(What to work on) Every line below from the one containing "Where should I click to: Open" through the one containing "Task: Increase frame width with up spinner" must be transcribed exactly. Omit all lines outside that stretch.

═══ Data for processing

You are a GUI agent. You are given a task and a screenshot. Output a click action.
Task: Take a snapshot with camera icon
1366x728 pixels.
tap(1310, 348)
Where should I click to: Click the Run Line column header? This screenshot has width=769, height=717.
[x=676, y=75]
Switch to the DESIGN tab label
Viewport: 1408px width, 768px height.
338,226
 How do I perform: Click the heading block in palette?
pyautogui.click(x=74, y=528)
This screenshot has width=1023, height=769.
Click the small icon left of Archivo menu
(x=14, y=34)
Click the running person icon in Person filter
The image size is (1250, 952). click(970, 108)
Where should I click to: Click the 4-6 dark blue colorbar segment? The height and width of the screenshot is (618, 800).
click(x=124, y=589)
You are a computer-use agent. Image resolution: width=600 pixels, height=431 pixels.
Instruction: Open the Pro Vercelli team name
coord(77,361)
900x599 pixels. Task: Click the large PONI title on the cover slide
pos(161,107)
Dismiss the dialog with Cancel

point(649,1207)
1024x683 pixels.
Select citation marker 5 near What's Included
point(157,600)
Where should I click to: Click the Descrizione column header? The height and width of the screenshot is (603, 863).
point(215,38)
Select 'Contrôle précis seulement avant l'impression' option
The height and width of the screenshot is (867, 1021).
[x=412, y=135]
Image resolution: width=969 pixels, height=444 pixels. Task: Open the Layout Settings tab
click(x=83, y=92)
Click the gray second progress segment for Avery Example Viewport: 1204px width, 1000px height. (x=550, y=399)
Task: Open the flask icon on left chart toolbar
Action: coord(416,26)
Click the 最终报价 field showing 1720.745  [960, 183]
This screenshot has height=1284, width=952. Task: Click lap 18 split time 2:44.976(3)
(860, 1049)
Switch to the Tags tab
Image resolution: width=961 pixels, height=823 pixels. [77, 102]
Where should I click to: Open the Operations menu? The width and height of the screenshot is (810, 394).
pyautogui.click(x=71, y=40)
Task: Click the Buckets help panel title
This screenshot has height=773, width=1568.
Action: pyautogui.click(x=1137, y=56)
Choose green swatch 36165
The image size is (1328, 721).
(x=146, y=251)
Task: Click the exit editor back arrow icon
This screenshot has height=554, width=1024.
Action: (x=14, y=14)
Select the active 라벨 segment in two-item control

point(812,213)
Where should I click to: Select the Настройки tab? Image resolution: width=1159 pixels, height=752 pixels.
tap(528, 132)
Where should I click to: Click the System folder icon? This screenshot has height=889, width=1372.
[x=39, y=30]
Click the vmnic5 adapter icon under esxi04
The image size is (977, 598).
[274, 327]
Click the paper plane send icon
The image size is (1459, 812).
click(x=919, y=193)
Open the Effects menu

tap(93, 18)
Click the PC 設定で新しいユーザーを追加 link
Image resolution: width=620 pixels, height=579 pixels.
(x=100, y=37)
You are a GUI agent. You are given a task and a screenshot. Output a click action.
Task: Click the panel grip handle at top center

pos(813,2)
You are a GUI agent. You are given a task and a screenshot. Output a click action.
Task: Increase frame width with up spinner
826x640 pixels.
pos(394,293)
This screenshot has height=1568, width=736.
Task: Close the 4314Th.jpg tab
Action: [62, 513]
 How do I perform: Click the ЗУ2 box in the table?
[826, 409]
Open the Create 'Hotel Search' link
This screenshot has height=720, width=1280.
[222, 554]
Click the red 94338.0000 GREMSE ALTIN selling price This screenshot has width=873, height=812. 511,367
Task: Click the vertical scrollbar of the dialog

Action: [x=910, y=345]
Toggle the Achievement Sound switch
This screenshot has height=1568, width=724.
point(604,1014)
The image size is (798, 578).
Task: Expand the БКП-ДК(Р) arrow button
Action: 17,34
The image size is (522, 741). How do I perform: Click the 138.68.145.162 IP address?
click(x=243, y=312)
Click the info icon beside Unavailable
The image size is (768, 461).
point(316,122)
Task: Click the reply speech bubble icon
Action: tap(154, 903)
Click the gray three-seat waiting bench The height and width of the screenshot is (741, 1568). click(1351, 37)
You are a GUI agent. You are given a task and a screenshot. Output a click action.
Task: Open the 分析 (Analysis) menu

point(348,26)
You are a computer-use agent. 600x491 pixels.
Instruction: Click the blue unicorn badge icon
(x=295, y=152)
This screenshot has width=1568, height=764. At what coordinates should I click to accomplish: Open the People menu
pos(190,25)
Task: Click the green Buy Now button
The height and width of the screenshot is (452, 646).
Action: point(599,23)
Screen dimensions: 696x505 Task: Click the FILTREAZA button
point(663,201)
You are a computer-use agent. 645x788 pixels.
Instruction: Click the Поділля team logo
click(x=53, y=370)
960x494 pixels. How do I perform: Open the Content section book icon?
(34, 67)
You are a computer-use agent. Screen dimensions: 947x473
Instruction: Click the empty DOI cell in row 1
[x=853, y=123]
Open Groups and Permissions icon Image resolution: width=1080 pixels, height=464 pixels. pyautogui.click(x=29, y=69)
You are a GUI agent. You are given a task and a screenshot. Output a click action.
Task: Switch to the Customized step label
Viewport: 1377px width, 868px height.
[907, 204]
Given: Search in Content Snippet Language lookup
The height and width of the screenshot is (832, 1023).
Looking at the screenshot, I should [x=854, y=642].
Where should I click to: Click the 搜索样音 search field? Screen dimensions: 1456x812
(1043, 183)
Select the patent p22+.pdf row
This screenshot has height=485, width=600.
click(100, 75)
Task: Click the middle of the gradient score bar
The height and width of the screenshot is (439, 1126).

══════

(Response to this task)
Where should I click to: Open the Operations menu? The width and height of the screenshot is (810, 394).
pyautogui.click(x=71, y=40)
Task: Click the Buckets help panel title
This screenshot has height=773, width=1568.
Action: pyautogui.click(x=1137, y=56)
Choose green swatch 36165
The image size is (1328, 721).
(x=146, y=251)
Task: Click the exit editor back arrow icon
This screenshot has height=554, width=1024.
Action: (x=14, y=14)
Select the active 라벨 segment in two-item control

point(812,213)
Where should I click to: Select the Настройки tab? Image resolution: width=1159 pixels, height=752 pixels.
tap(528, 132)
Where should I click to: Click the System folder icon? This screenshot has height=889, width=1372.
[x=39, y=30]
Click the vmnic5 adapter icon under esxi04
The image size is (977, 598).
[274, 327]
Click the paper plane send icon
The image size is (1459, 812).
click(x=919, y=193)
Open the Effects menu

tap(93, 18)
Click the PC 設定で新しいユーザーを追加 link
Image resolution: width=620 pixels, height=579 pixels.
(x=100, y=37)
You are a GUI agent. You are given a task and a screenshot. Output a click action.
Task: Click the panel grip handle at top center

pos(813,2)
You are a GUI agent. You are given a task and a screenshot. Output a click action.
Task: Increase frame width with up spinner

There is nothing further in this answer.